Records excerpted from a collection

══════════

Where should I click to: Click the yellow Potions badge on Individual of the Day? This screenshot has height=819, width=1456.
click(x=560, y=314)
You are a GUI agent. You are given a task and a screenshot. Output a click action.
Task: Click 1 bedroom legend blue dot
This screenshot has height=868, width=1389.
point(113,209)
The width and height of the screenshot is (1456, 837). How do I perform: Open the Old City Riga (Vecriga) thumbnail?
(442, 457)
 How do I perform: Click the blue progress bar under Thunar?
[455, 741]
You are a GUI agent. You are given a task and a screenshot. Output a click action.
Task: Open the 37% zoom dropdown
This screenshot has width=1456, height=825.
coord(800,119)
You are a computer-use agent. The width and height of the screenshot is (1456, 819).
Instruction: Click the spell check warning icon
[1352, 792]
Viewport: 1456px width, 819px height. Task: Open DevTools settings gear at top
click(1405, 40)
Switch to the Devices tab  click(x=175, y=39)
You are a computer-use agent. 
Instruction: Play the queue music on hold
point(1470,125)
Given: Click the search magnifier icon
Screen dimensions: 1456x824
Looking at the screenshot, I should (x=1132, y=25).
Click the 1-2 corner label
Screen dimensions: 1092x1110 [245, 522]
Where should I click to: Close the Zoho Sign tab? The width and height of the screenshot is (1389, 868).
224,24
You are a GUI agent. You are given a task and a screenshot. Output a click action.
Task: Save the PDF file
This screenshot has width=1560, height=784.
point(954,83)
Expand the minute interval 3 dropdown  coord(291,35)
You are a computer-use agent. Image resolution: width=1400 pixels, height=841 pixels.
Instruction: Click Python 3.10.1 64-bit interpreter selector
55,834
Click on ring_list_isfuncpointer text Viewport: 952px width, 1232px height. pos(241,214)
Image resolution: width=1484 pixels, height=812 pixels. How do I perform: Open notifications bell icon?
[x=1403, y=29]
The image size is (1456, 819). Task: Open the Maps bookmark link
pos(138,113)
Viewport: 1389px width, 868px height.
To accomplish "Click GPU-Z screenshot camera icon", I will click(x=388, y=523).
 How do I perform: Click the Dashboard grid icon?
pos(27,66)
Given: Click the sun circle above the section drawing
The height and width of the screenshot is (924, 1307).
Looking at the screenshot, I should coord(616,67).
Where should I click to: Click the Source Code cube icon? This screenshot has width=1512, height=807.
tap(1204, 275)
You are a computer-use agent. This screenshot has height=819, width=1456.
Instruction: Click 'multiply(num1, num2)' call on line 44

══════════

[REQUIREMENT]: Exactness is what counts here: write out every record again.

[EXERCISE ANSWER]:
Where should I click to: Click the yellow Potions badge on Individual of the Day? This screenshot has height=819, width=1456.
click(x=560, y=314)
You are a GUI agent. You are given a task and a screenshot. Output a click action.
Task: Click 1 bedroom legend blue dot
This screenshot has height=868, width=1389.
point(113,209)
The width and height of the screenshot is (1456, 837). How do I perform: Open the Old City Riga (Vecriga) thumbnail?
(442, 457)
 How do I perform: Click the blue progress bar under Thunar?
[455, 741]
You are a GUI agent. You are given a task and a screenshot. Output a click action.
Task: Open the 37% zoom dropdown
This screenshot has width=1456, height=825.
coord(800,119)
You are a computer-use agent. The width and height of the screenshot is (1456, 819).
Instruction: Click the spell check warning icon
[1352, 792]
Viewport: 1456px width, 819px height. Task: Open DevTools settings gear at top
click(1405, 40)
Switch to the Devices tab  click(x=175, y=39)
You are a computer-use agent. 
Instruction: Play the queue music on hold
point(1470,125)
Given: Click the search magnifier icon
Screen dimensions: 1456x824
Looking at the screenshot, I should (x=1132, y=25).
Click the 1-2 corner label
Screen dimensions: 1092x1110 [245, 522]
Where should I click to: Close the Zoho Sign tab? The width and height of the screenshot is (1389, 868).
224,24
You are a GUI agent. You are given a task and a screenshot. Output a click action.
Task: Save the PDF file
This screenshot has width=1560, height=784.
point(954,83)
Expand the minute interval 3 dropdown  coord(291,35)
You are a computer-use agent. Image resolution: width=1400 pixels, height=841 pixels.
Instruction: Click Python 3.10.1 64-bit interpreter selector
55,834
Click on ring_list_isfuncpointer text Viewport: 952px width, 1232px height. pos(241,214)
Image resolution: width=1484 pixels, height=812 pixels. How do I perform: Open notifications bell icon?
[x=1403, y=29]
The image size is (1456, 819). Task: Open the Maps bookmark link
pos(138,113)
Viewport: 1389px width, 868px height.
To accomplish "Click GPU-Z screenshot camera icon", I will click(x=388, y=523).
 How do I perform: Click the Dashboard grid icon?
pos(27,66)
Given: Click the sun circle above the section drawing
The height and width of the screenshot is (924, 1307).
Looking at the screenshot, I should coord(616,67).
Where should I click to: Click the Source Code cube icon? This screenshot has width=1512, height=807.
tap(1204, 275)
You are a computer-use agent. This screenshot has height=819, width=1456.
Instruction: Click 'multiply(num1, num2)' call on line 44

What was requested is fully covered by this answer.